■ Extracted information:
—————

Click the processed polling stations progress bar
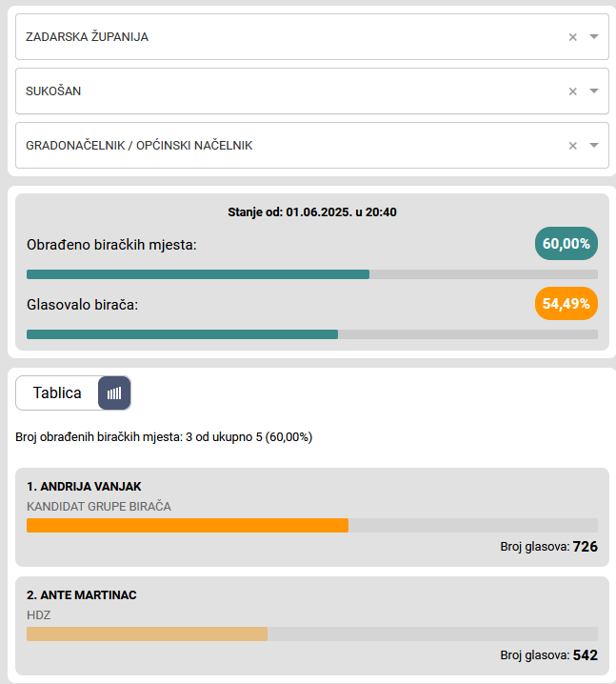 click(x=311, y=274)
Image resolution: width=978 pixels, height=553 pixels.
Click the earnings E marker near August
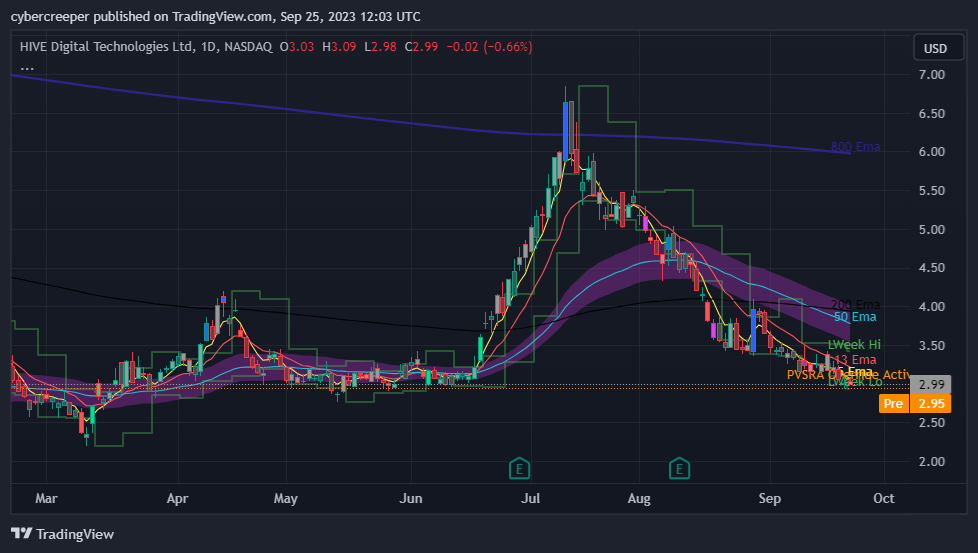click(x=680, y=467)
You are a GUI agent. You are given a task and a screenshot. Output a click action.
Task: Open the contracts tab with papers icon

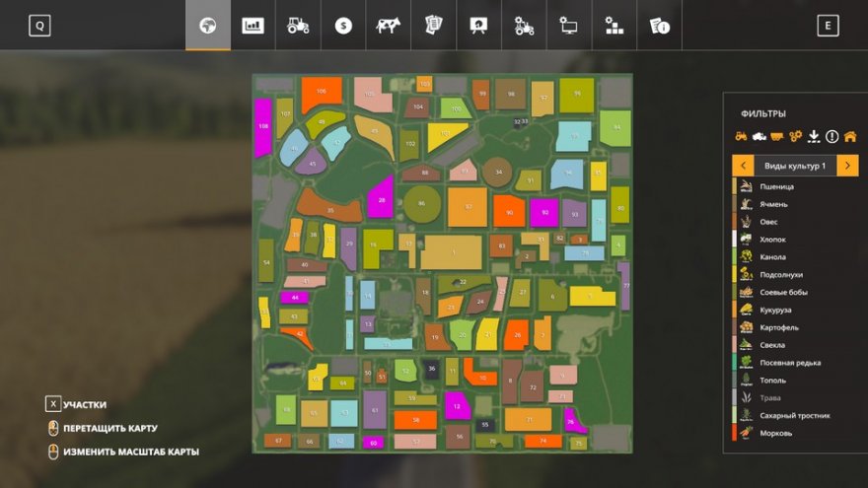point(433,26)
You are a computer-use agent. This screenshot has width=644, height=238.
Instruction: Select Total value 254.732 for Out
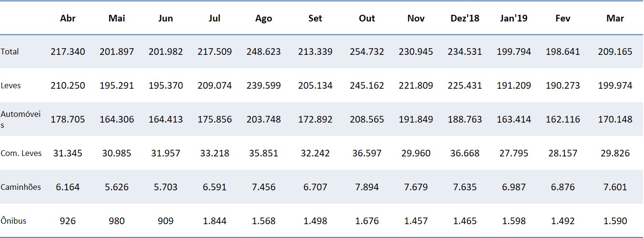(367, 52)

—————

■ Task instructions: Using the records above, gather all lines where the string "width" is present.

■ Output of the exercise:
Image resolution: width=978 pixels, height=553 pixels.
You are a computer-use agent. This screenshot has width=644, height=238.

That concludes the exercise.